Das eindrückliche Referat von Professor Nachreiner bestätigte aber etliche Studien, die seitdem einen signifikanten Zusammenhang zwischen einem schlechteren Gesundheitszustand von Arbeitnehmern und regelmäßiger Sonntagsarbeit nachweisen konnten. Die Möglichkeit, seine familiären Beziehungen, gemeinschaftliche Hobbies und gesellschaftliche Partizipation zu pflegen, steht und fällt mit einem Ruhetag, der nicht individuell, sondern eben für alle gleichzeitig eingeräumt wird. Der Rhythmus der Woche trägt durch die verlässliche Ruhezeit besser zur Erholung bei als die dauerhafte Geschäftigkeit einer sieben-Tage-Woche. Diese Erkenntnisse lassen sich heute nicht mehr von der Hand weisen. Der Sonntag hat also in seiner Leistung für die life-work-balance, die Vereinbarkeit von Beruf, Familie und Privatleben eine Wirkung, die weit über seine religiöskulturellen Wurzeln hinaus geht.

Dass der Sonntag Grenzen aufzeigt, betonen auch die Kirchen.
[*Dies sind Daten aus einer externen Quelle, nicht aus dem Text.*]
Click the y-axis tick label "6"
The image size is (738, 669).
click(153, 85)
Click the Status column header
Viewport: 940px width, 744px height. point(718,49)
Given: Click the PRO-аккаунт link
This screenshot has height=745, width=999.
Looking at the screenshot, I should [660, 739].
Die EU müsse im Sinne des richtungsweisenden Urteils des Bundesverfassungsgerichts vom Dezember 2009 anerkennen, dass der Sonntagsschutz einen besonderen Bezug zur Menschenwürde aufweist: Er ziehe dem ökonomischen Nutzdenken eine Grenze und diene dem Menschen um seiner selbst willen, betonte der Bevollmächtigte des Rates der EKD, Prälat Felmberg in einer Pressemitteilung zur Konferenz.
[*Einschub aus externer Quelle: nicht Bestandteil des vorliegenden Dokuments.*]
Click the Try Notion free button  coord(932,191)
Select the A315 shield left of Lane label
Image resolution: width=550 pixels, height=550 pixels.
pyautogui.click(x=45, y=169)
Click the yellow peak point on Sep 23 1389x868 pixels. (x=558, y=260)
Die Konferenz kam zum richtigen Zeitpunkt: Am gleichen Tag begann die offizielle Konsultation der Sozialpartner im Rahmen des Sozialen Dialogs der EU zur Revision der Arbeitszeitrichtlinie. Auch wenn viele Punkte strittig sind und besonders die Frage nach der wöchentlichen Höchstarbeitszeit (vgl. Europa-Informationen Nr. 129) die gewerkschaftliche Agenda beherrscht, wäre ein Hinweis auf die Bedeutung des Sonntags für die Arbeitnehmer eine begrüßenswerte Hilfe, um die Kommission zu überzeugen, die gestrichene „Sonntagsklausel“ gut begründet wieder aufzunehmen.